Till's murder was the first media event of the modern Civil Rights Movement, demonstrating the horrors of racism in news stories circulated throughout America and around the world. Hundreds of thousands of people walked past his open casket in Chicago, where his body was returned at the insistence of his mother. African Americans clearly understood they were under attack and that once again, no black male in the South was safe.

YEARS AFTER EMMETT TILL'S MURDER, the story of his lynching is still regularly told to countless young black children by their parents as a cautionary tale, a way of keeping African American youngsters from experiencing a similar fate.
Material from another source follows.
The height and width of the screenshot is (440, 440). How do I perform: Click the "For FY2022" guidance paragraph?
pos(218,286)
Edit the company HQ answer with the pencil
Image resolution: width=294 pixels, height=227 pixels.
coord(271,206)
Back in the late 50s, and even before this particular murder, a typical parent's message included: "Don't go out at night by yourself - or even with others; say 'yes sir' and 'no ma'am' when addressing white folk; look down when you come upon a white person in your path, step into the street if you have to, rather than use the sidewalk," black children were warned. The last warning was more chilling: "If you don't do what we say, you could end up like Emmett Till."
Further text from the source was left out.